過去色々と面倒臭い思いをしたので、できれば使いたくないし、先日までは口座を開いていたことも忘れていました。が、最近いらないものをヤフーオークションでいくつか売り払うことにしまして、ヤフーオークションといえば郵便振替はメジャーな決済手段ですから、対応しないわけにもいくまいと、先日、久方ぶりにログインをしました。そのとき複数の合言葉を求められ、かなりヒヤリとしましたが、その時はなんとかクリア。で、なんとか使えることを確認したのはよかったのですが、本日ログインしようとすると、またまた合言葉を求められました。

合言葉、わからない

合言葉って、そんなしょっちゅう求められるようなものだったろうか。調べてみると、ゆうちょダイレクトでは、IPアドレスはおろか、ブラウザを変更するだけでも合言葉を求められるようだとの情報もあります。もしそうであるとすれば、このシステムを考えた人にとって、ネットはおうちで10年前に買ったWindows XPのマシンより一度もアップデートしていないInternet Explorerを立ち上げて行うものなのでしょう。

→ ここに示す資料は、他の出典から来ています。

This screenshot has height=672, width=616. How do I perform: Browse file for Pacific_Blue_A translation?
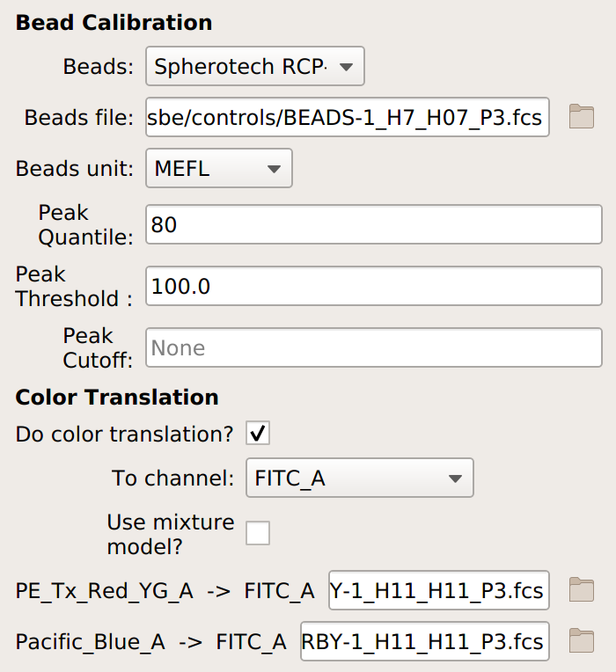582,641
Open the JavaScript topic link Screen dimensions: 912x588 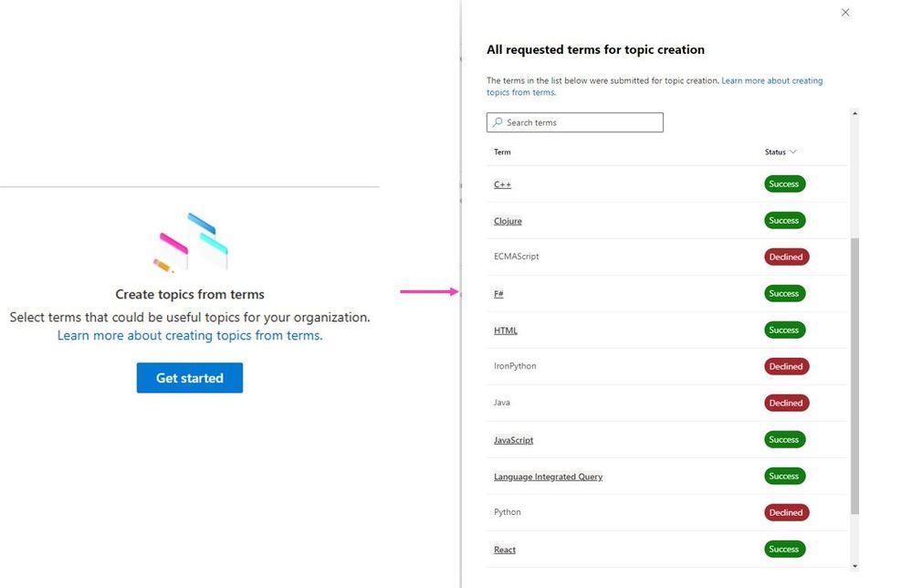point(513,440)
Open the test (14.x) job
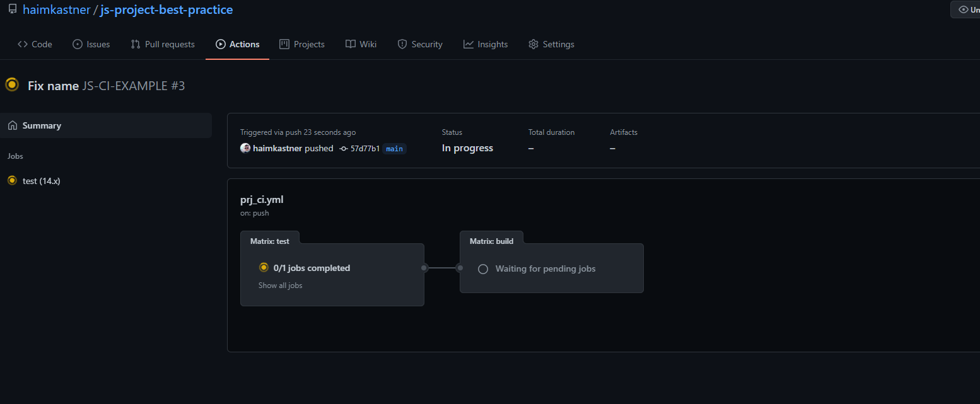The height and width of the screenshot is (404, 980). click(41, 181)
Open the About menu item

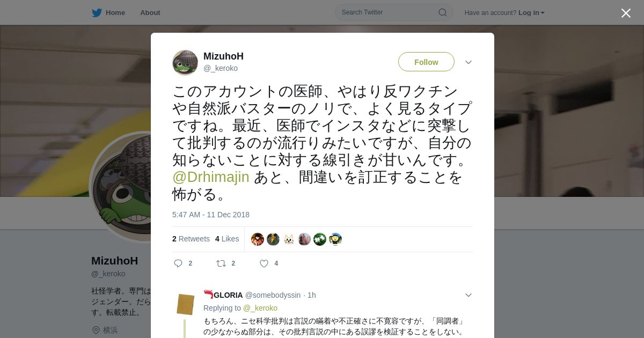point(150,12)
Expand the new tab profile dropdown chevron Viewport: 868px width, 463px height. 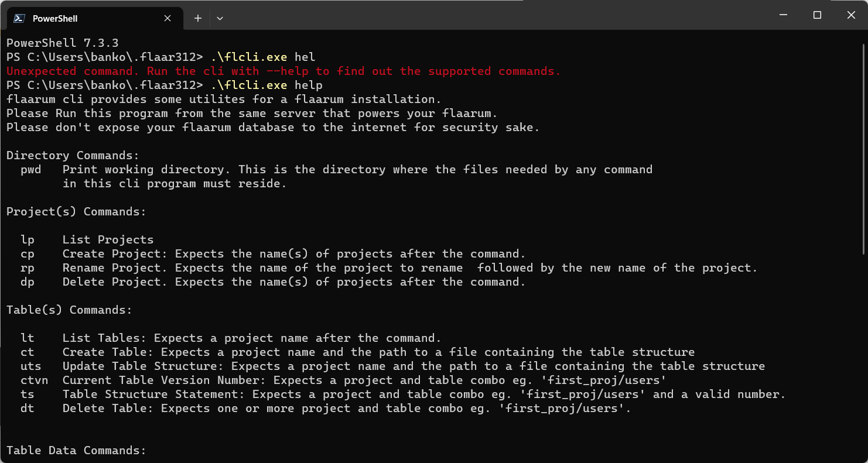(220, 18)
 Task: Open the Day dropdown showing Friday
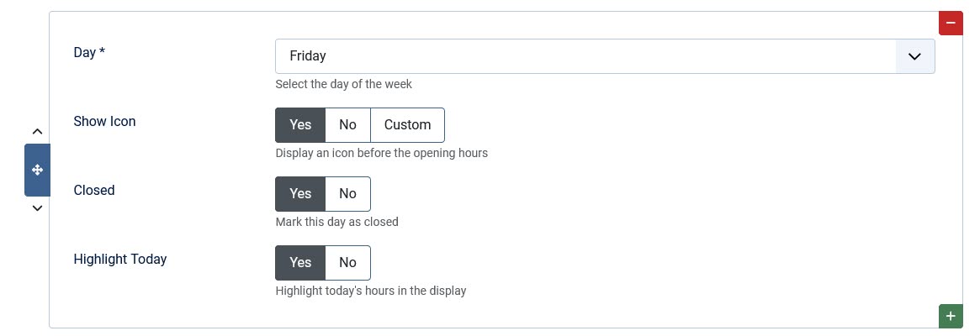[x=589, y=56]
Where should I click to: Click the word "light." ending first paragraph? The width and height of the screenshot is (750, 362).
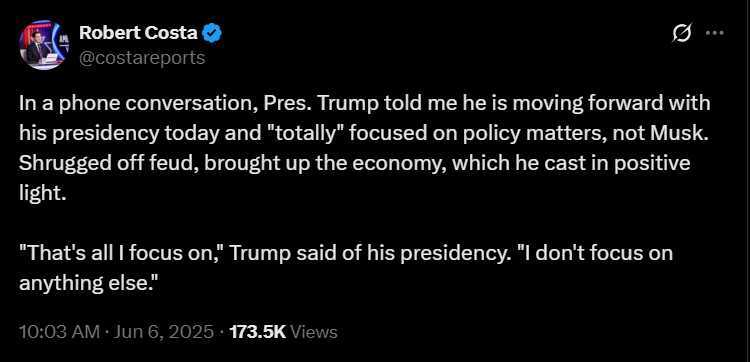pos(42,194)
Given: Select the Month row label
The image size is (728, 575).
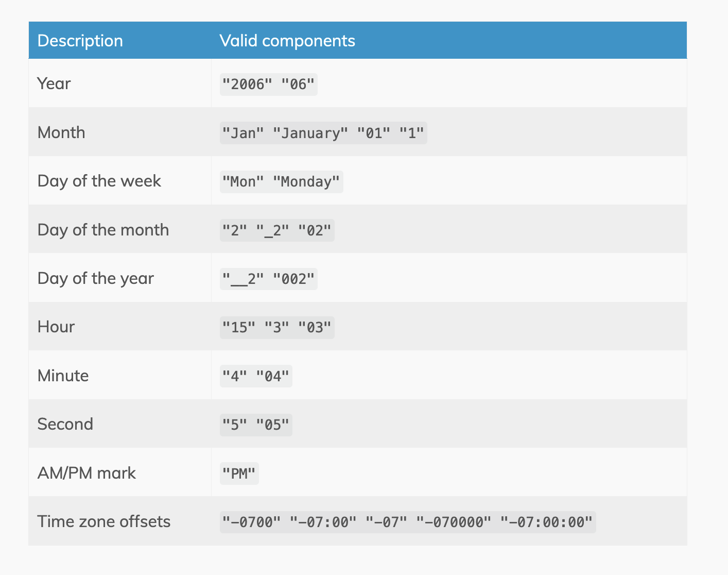Looking at the screenshot, I should (61, 132).
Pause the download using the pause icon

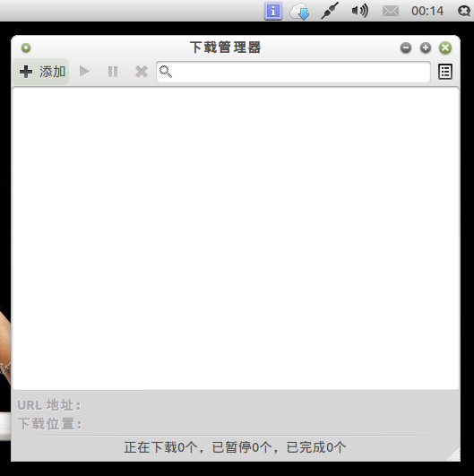(113, 72)
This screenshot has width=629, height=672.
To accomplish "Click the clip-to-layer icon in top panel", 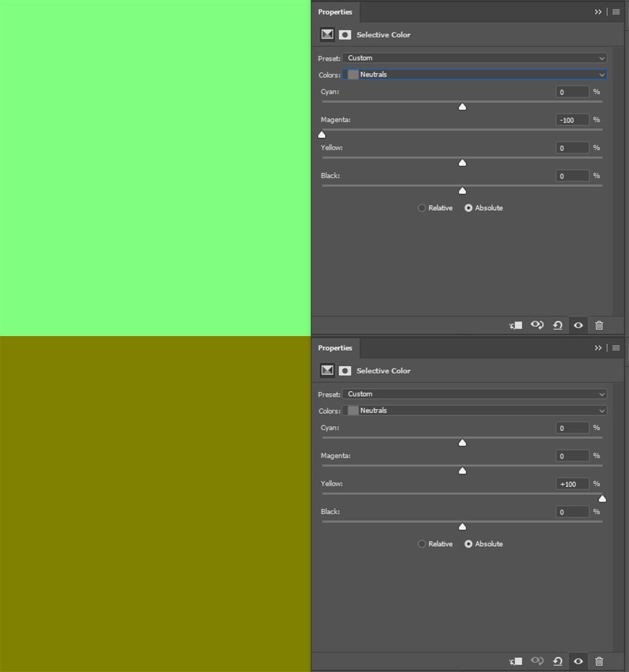I will click(515, 325).
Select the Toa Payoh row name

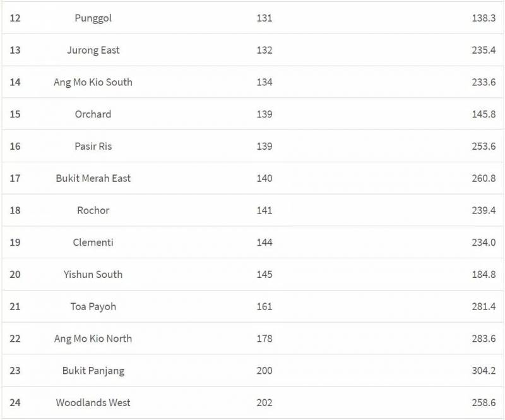(93, 307)
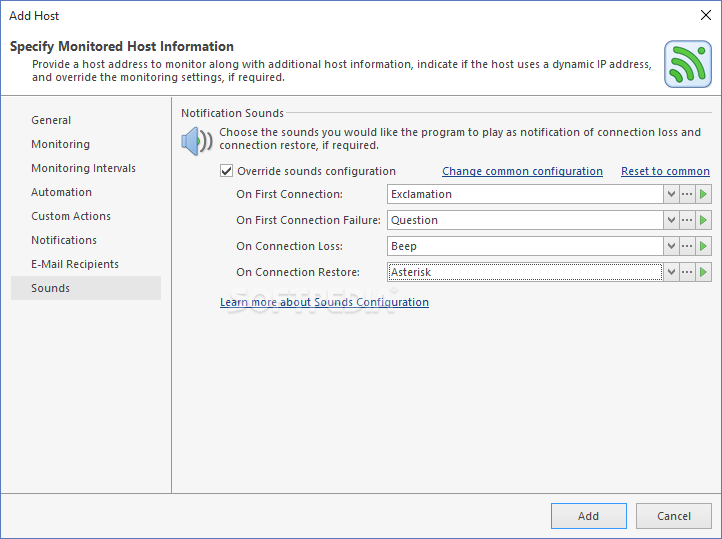This screenshot has height=539, width=722.
Task: Click the Change common configuration link
Action: [522, 171]
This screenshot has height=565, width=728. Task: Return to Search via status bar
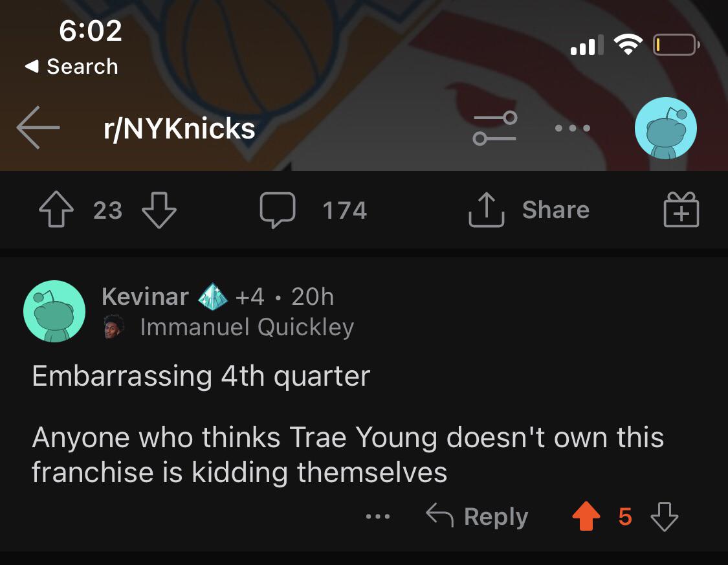click(x=71, y=66)
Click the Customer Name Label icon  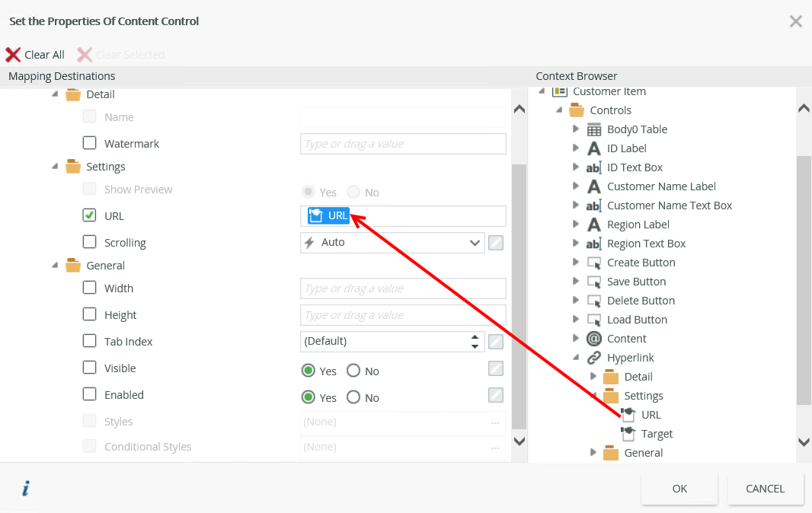594,186
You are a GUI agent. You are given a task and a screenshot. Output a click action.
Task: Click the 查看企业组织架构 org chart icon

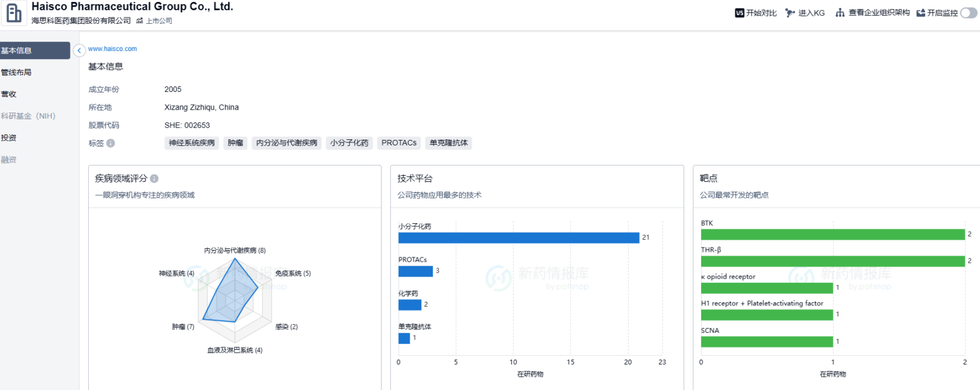pyautogui.click(x=840, y=13)
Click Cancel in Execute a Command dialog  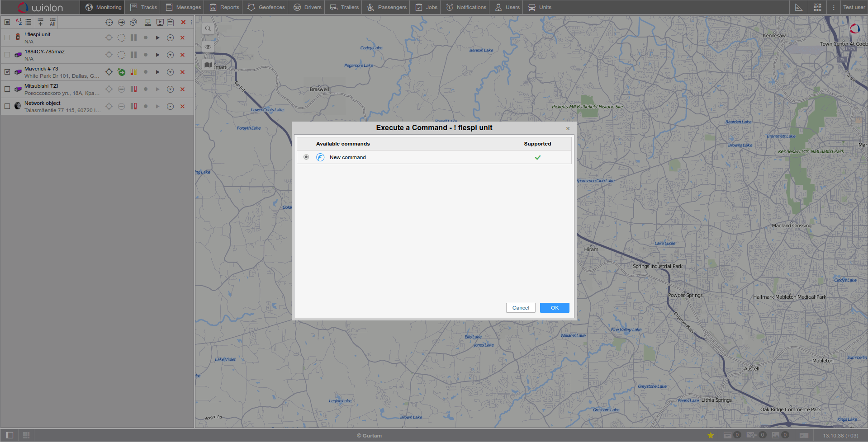(521, 308)
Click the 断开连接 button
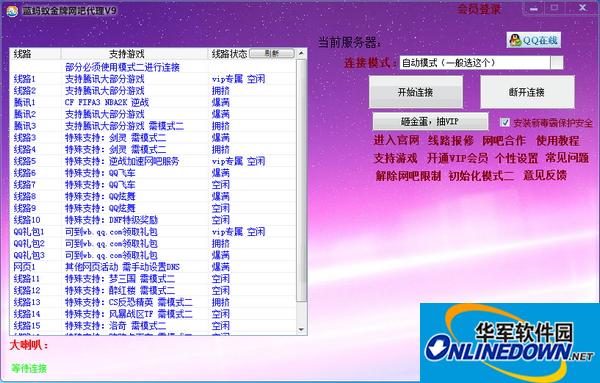600x383 pixels. point(527,92)
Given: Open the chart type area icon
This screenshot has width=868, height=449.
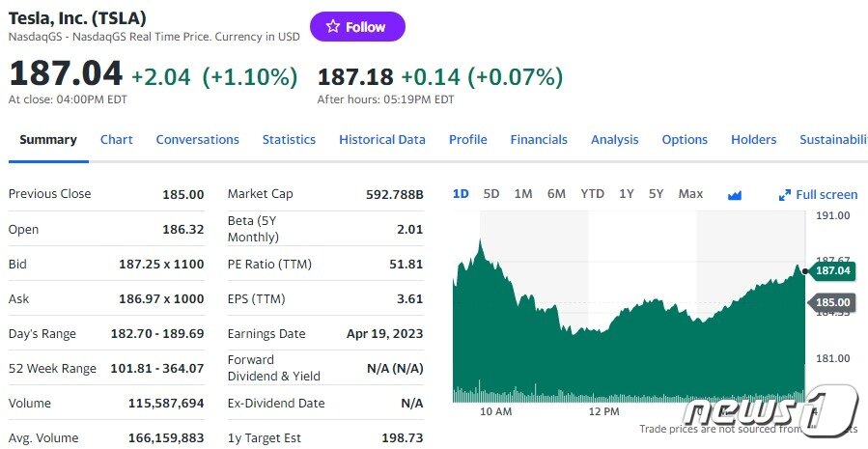Looking at the screenshot, I should pos(735,195).
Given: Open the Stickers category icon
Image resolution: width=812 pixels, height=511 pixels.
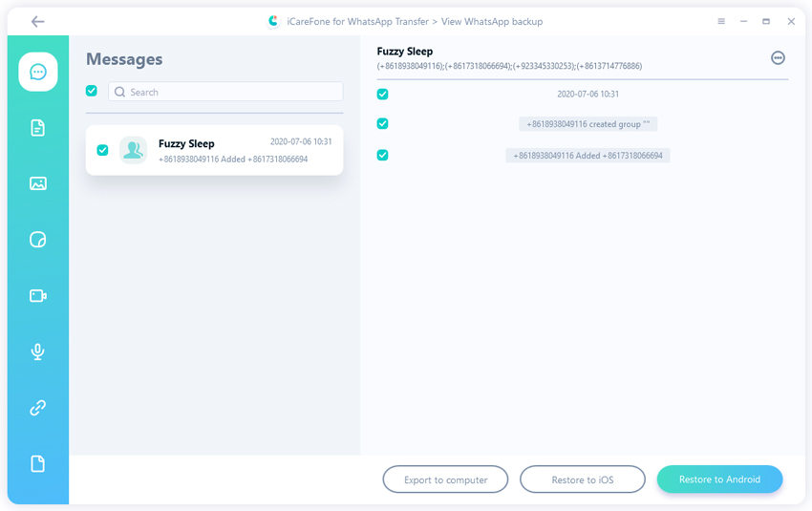Looking at the screenshot, I should 38,240.
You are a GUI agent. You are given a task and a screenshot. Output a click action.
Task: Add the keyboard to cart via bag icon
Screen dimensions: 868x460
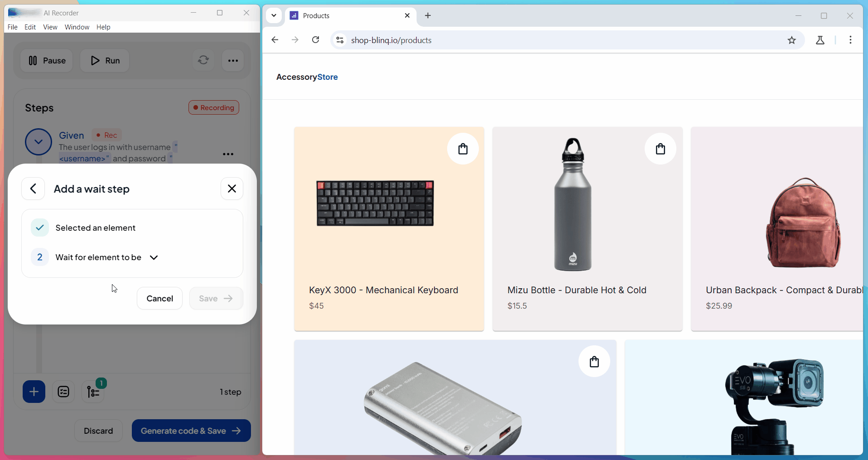[x=463, y=149]
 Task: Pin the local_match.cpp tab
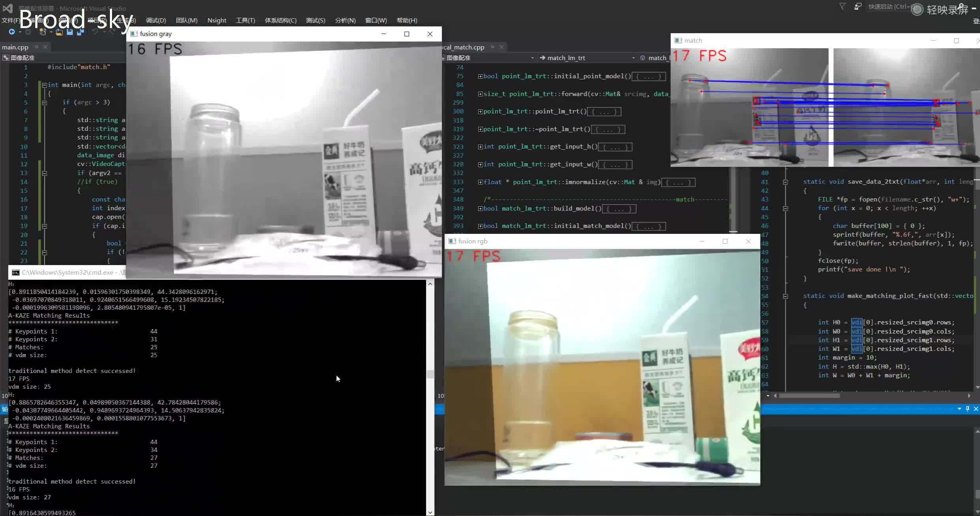[492, 47]
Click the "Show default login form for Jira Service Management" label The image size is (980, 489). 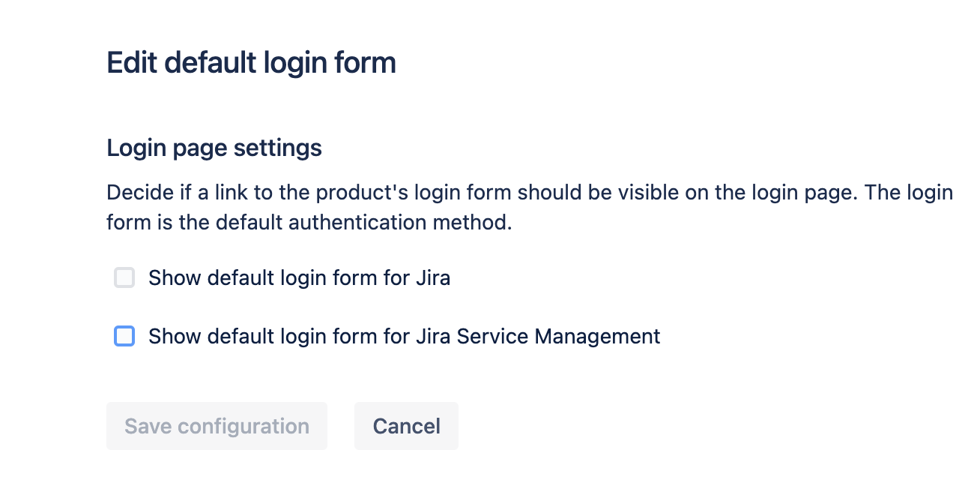pos(404,336)
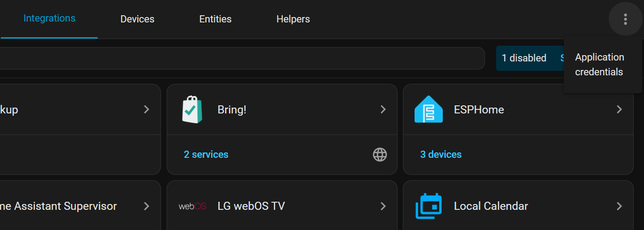Click the integrations search field
Viewport: 644px width, 230px height.
coord(242,58)
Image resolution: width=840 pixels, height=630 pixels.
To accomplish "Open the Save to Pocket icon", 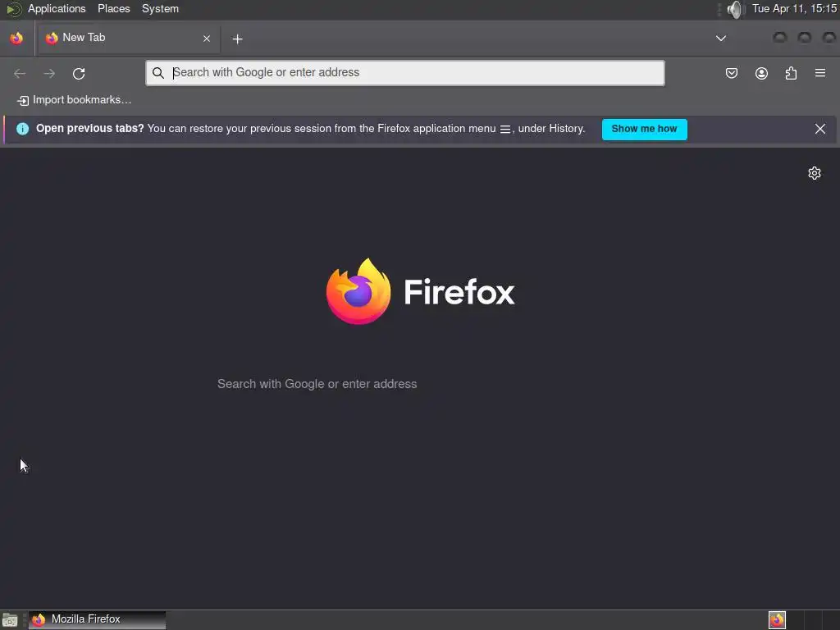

しかしまぁ、質問自体は「初めての勤務地は?」というもので、そんなものは私の人生で一つしかありませんから、なんとかなりそうだと思ったのですが…ダメでした。ひょっとして会社名だろうか、それとも県名だろうか、などとトライしたものの、ダメ。いったい過去の私はどんな不思議な回答をしたのだろうかと思いつつ、ネットでは「設定していない秘密の質問がされ、もちろん回答はないので誤答を繰り返しそのままロックされることになる」という噂がまことしやかにされていました。いくらなんでもそれはなかろうと思うのですが、こうして一つしかないだろう回答に答えられない自分を見ると、これは架空の質問なのではないのかと思いたくなりますし、またそう思わせるようなシステムの出来具合であることも事実です。真偽はわかりません。確かなことは、私はまたあの書面に必要事項を記入し、どこかにしまった届け印を引っ張りだし、郵送して一週間は待たねばゆうちょダイレクトは使えないということです。

合言葉認証はセキュリティを高めるのか

まぁ現実は現実として受け入れるしかないわけですが、それはそれとして、そもそもこのように合言葉を聞きまくることはセキュリティに貢献するのだろうかという疑問があります。第三者にパスワードが漏れた時のことを想定しているのでしょうか。合言葉なんて久しぶりに聞かれてもわからないのがたいていですから、パスワード失念時の最終手段としてならともかく、パスワード代わりの認証手段として使われるとなると、恐らくパスワードと一緒に控えるのが現実的ということになりましょう。それがパスワード管理マネージャによるのか、それとも物理的な紙のよるのかはユーザー次第ですが、いずれにせよパスワードが流出している時点で合言葉も流出していそうに思えます。あるいは、ショルダーハック対策でしょうか。しかし、こんなにしょっちゅう聞かれてしまうようでは、ショルダーハックされてしまうような人はメモをして持ち歩いてしまいそうですし、そうなると物理的にもセキュリティが向上しているとは一概には言えないように思います。あと、そもそも合言葉は意味のある質問ですので、推測できてしまいます。事実を問う質問について自分以外に推測できない回答をせよと言われると、嘘をつくか、あるいは暗号化するか…ちょっとねぇ。

セキュリティは難しい!

セキュリティを高めることは、複雑にすればよい、面倒にすればよいなどとという簡単な話ではありません。システムが複雑化すればその分エラーも生じやすくなり、それはシステム上の欠陥、すなわち脆弱性に繋がります。また、結局人間が扱うものですから、ヒューマンエラーも引き起こしやすくなります。面倒にすれば、実用上人は少しでも楽しようとするものですから、パスワードをメモして持ち歩くような、本末転倒な事態も、特にあらゆる人が使うサービスにおいては考えなくてはいけません(対策しましたという口上が欲しいのではなく、本当にセキュリティのことを考えているのであれば)。また、人にとって面倒であることと、コンピュータにとって難しいことは別の問題という面もあります。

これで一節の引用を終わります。